Reproduce the lines from the one containing "You are a GUI" through the end of the material, inclusive, substituting "point" for "pixel" and leaving everything else unchanged.
## BEGIN Data lines
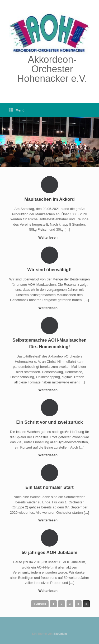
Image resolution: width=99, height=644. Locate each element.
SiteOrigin (60, 634)
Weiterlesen (49, 237)
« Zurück (40, 604)
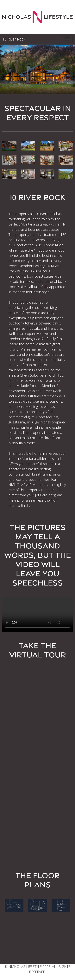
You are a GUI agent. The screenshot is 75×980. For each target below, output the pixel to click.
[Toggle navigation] (67, 39)
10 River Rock (14, 39)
## END Data lines
_Response to this task:_
You are a GUI agent. The screenshot is 75×980. For each target below, output the point to click.
[Toggle navigation] (67, 39)
10 River Rock (14, 39)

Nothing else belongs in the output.